August 2023

This summer, gold and silver seem to have decided to fall back on the old adage, "Sell in May and go away until Labor Day." The price action has been pretty dull. For those who are accumulating the metals in the face of increasing US political, geopolitical, and economic tensions, this is all a gift. We don't know of any serious precious metals market analysts who see the price of gold (and silver) collapsing in the coming months and years. On the contrary, with each passing month, the long-term outlook for these hard assets gets stronger.

For the remainder of 2023, gold is expected to maintain its appeal as a hedge against economic uncertainties such as inflation, fluctuations in global currencies, and a potential stock market correction. Traditionally, interest rate hikes limit its upside potential. However, that is only true when the financial system is healthy.

Today, with the enormous glut of global debt, interest rate hikes to combat inflation are becoming seen as an increasing threat to the viability of the present financial system. At some point, higher rates will cease to become a competitor with gold, and instead, boost demand for it. Meanwhile, silver as an industrial metal continues to see increasing demand in applications such as technology and renewable energy.

All of this leads us to be more confident than ever that gold pricing will continue to find solid support in the $1,850 to $1,900 range as it waits for what seems inevitable--a major financial disruption, expanding war, or both. Then the catalyst for a sustained upward move will have been triggered.

Gold and Silver

What Do the Charts Say?


The charts at this time are not very exciting. Looking at the one-year chart for gold, when the price didn't break out convincingly above the $2,000 per ounce level and then failed to hold the uptrend line, it signaled that the market was entering a consolidation phase. This isn't really a surprise. These happen when the price becomes range-bound for a period of time while the market gains the "energy" needed to sustain a run above a new high. We anticipate $1,900 will provide significant support. However, the price could temporarily move lower. At this point, it's a waiting game and an opportunity to accumulate.

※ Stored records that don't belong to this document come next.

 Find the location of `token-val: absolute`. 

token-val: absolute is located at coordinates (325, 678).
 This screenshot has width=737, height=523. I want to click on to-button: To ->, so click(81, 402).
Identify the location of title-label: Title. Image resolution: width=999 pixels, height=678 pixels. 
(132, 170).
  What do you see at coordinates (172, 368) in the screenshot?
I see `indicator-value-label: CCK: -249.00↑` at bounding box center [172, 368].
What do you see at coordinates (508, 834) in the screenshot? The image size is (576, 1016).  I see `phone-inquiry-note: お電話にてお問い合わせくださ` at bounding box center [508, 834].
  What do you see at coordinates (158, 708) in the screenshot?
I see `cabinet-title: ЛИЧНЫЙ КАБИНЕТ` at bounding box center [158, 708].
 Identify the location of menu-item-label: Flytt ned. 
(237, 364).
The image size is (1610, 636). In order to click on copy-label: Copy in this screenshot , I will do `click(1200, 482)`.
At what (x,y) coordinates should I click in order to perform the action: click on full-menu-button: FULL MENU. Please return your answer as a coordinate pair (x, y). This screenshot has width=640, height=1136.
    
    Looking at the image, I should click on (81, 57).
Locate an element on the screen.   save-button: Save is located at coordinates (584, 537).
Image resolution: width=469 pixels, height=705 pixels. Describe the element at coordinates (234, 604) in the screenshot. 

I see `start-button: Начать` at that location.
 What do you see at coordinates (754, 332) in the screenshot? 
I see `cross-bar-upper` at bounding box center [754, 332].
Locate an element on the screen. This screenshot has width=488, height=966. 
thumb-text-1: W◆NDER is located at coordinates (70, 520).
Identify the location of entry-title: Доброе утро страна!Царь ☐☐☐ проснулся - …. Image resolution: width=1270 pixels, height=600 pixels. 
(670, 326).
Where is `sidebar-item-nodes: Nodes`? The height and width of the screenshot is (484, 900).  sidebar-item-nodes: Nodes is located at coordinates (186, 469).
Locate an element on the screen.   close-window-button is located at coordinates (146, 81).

Silver has tracked gold fairly well over the course of this summer. For the moment, while interest rates are pressuring gold to the downside, commodity inflation is providing some support for silver. We are at a point where silver will decide whether to bounce off of the short-term uptrend line or penetrate it. Should it do so on the downside, and if for some reason it fell into the $18s, it could turn out to be a long-term buy of the decade.

Debt is now a major issue...

Is the US debt downgrade by Fitch from AAA to AA+ "a big deal"? Of course, it depends on who you ask. On August 5th, 2011, Standard and Poors downgraded US debt on the heels of years of government spending to lift the world out of "The Great Recession." At that time, US government debt was approximately $14.8 trillion, and the government deficit was $1.3 trillion. Today, the "official" numbers are $32.8 trillion and $1.4 trillion. This, of course, does not count the trillions in extra spending from the COVID years, nor does it count "off-budget" spending, which is also estimated in the trillions.

With a second rating agency giving US debt a downgrade (S&P did not restore its AAA rating), the trend is certainly not your friend if you are a US bondholder. In fact, one look at the following graph and we can speculate that the downgrade trend will only accelerate. It is the graph of payments the US government makes on the interest on its debt and is one of the best cases for owning gold and silver as financial assets. Historically, things like this have not ended well. 


Fitch Downgrades US Credit Rating After Debt Limit Standoffs

Fitch downgraded the United States' top-notch credit rating by a step on Tuesday, citing a growing federal debt burden and an "erosion of governance" that has manifested in debt limit standoffs.

China cuts US Treasury holdings to 14-year low amid persisting security concerns, geopolitical tensions

Oops. Our creditors are getting nervous...

China has cut its holdings by US$103 billion in the past year to June, or 11 percent of its total. It has only raised its holdings in two months, including by US$20.3 billion in March and US$320 million in July 2022.

Japan, the world’s largest foreign buyer, also reduced its holdings by US$127.1 billion in the same period, reflecting concerns over the aggressive interest rate increases by the US Federal Reserve. Bond prices usually fall when interest rates increase

Note: The US markets will be closed on September 4th for Labor Day.